C. OSSORIO Barcelona | viernes, 16 de mayo de 2014 h |

El laboratorio que dirige Sandra Peiró en el Instituto Hospital del Mar de Investigaciones Médicas (IMIM) está centrado en el estudio de la estructura de la cromatina y su efecto en el papel de las células, así como el mecanismo de transición epitelio-mesénquima (EMT).

En concreto, el trabajo sobre la dinámica de la cromatina durante la progresión tumoral le ha valido la obtención de la beca FERO de Investigación Oncológica Traslacional, que impulsará el estudio de los cambios en la estructura tridimensional del genoma.

Recapitulando los datos que impulsaron este nuevo proyecto, este grupo descubrió que el mecanismo EMT —por el que una célula epitelial tumoral adquiere la capacidad de metastatizar—, el genoma se reorganiza. “Cuando se produce el cambio de célula epitelial a mesenquimal, que es la metastásica, tiene lugar un movimiento cromosómico en la estructura del genoma”, explica Peiró. Pues bien, según publicaron el año pasado en Molecular Cell, bloqueando este mecanismo de reorganización, se inhibe también el proceso metastásico.
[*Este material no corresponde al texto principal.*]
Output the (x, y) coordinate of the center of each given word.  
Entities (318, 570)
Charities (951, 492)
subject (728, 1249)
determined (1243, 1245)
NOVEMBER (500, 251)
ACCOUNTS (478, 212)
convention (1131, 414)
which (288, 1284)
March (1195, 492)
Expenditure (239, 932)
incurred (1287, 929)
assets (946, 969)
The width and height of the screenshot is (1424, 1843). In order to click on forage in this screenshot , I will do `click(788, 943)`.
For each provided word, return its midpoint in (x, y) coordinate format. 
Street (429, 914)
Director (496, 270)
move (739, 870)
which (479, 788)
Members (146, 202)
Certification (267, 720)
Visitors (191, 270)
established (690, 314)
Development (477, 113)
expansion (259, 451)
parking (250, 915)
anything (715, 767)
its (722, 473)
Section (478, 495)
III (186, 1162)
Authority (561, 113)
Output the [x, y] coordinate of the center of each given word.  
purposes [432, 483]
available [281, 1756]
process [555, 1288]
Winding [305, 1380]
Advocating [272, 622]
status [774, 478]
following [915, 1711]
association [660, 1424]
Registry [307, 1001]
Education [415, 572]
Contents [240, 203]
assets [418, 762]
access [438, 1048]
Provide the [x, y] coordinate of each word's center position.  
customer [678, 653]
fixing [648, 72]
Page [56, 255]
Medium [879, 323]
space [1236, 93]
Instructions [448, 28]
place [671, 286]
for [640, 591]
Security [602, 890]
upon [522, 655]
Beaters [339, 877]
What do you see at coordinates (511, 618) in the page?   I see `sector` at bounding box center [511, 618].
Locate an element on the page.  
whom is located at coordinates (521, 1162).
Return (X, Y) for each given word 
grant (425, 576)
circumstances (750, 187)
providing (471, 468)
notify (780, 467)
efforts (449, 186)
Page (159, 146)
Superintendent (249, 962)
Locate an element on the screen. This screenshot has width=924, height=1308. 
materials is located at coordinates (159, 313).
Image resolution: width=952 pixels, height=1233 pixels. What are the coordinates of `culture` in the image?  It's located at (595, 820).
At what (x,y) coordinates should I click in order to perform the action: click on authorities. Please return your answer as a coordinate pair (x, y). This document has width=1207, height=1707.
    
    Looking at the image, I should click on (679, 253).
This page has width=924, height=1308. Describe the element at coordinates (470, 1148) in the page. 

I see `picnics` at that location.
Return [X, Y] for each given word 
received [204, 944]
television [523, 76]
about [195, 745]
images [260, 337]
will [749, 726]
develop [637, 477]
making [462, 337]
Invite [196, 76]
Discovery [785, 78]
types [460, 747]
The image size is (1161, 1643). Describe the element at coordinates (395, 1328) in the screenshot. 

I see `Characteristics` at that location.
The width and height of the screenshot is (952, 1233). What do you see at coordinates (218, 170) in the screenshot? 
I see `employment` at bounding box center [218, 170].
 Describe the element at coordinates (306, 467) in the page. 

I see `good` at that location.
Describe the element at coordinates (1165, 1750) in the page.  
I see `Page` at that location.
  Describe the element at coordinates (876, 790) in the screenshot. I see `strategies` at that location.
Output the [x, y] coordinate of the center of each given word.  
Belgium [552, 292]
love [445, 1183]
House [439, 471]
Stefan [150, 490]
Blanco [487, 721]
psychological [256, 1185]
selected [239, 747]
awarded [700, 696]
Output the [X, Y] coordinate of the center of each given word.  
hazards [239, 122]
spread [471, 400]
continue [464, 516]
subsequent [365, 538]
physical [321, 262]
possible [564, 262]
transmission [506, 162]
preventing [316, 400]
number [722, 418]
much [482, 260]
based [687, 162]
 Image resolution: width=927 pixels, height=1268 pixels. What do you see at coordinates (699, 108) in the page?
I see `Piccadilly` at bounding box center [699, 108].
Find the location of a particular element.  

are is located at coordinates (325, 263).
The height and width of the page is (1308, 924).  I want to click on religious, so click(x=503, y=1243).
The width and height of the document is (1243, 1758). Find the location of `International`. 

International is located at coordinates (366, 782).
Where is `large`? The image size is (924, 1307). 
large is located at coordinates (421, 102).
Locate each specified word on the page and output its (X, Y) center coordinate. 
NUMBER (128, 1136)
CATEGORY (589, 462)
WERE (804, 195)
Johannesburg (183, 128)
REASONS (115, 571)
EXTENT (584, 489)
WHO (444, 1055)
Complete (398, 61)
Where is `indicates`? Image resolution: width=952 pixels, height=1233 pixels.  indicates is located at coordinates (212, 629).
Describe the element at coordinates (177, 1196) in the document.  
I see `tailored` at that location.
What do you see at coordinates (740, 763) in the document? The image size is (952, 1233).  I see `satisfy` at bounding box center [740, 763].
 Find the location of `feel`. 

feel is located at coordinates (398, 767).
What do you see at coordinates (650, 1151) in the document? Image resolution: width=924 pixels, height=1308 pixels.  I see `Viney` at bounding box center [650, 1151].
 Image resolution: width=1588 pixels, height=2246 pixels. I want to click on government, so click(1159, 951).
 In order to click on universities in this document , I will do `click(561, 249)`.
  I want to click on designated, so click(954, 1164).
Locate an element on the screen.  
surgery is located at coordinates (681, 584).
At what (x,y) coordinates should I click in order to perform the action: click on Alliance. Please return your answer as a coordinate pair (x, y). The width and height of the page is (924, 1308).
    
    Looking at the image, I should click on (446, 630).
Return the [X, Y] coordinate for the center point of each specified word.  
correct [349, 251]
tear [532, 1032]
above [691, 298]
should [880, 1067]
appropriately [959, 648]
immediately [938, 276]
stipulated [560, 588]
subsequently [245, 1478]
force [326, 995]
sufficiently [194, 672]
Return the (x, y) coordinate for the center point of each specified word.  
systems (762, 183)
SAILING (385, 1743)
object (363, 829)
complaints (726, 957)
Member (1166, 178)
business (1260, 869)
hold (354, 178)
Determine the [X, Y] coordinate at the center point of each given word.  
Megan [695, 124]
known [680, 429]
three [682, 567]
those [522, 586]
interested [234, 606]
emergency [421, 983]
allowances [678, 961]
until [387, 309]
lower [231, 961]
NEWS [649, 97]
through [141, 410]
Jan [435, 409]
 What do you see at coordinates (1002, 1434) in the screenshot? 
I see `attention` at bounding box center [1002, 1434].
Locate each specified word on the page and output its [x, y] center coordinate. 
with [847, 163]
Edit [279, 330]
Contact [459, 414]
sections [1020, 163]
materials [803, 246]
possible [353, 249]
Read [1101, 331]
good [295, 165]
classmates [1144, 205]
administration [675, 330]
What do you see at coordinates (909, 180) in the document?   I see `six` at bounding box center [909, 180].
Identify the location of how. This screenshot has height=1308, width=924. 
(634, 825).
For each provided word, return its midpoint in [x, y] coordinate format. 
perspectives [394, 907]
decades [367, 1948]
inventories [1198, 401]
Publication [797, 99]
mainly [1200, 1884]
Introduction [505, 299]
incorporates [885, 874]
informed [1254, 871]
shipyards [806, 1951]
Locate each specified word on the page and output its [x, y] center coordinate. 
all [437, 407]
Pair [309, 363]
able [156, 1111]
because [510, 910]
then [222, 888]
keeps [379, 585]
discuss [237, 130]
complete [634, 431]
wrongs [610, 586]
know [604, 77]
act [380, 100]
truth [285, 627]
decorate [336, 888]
A partir de aquí, surgió la idea de hacer el estudio ahora becado, dirigido a estudiar la estructura completa tridimensional del genoma, pues hasta el momento se ha realizado de forma restringida a algunas regiones.

En primer lugar, según informa Peiró, lo pondrán a punto en el laboratorio mediante el análisis de líneas celulares de mama de ratón, que serán tratadas con la citoquina TGFfbeta para convertir a las células en metastásicas. “El modelo in vitro podría señalarnos la región clave del genoma en la transición epitelio-mesénquima, para no tener que hacer toda la estructura tridimensional de la célula tumoral cuando lleguen los estudios con tumores humanos”, puntualiza la investigadora.

La cromatina es el ADN plegado dentro del núcleo de una célula, y el equipo de Peiró considera que la manera en que se estructura el genoma determina las características y el nivel de expresión de los genes de cada persona.

Por tanto, entender y modular estos cambios permitiría conocer qué genes se activarán o no en función de si la célula es más epitelial o más mesenquimal.

En 2012, Peiró publicó un artículo en la misma revista basado en el estudio de LOXL2, una oxidasa cuya diana es la histona H3, que al oxidarse cambia la estructura de la cromatina, activando o reprimiendo genes. “Esta proteína está sobreactivada en cánceres, y participa en el proceso de compactación del ADN dentro del núcleo”, explica Peiró.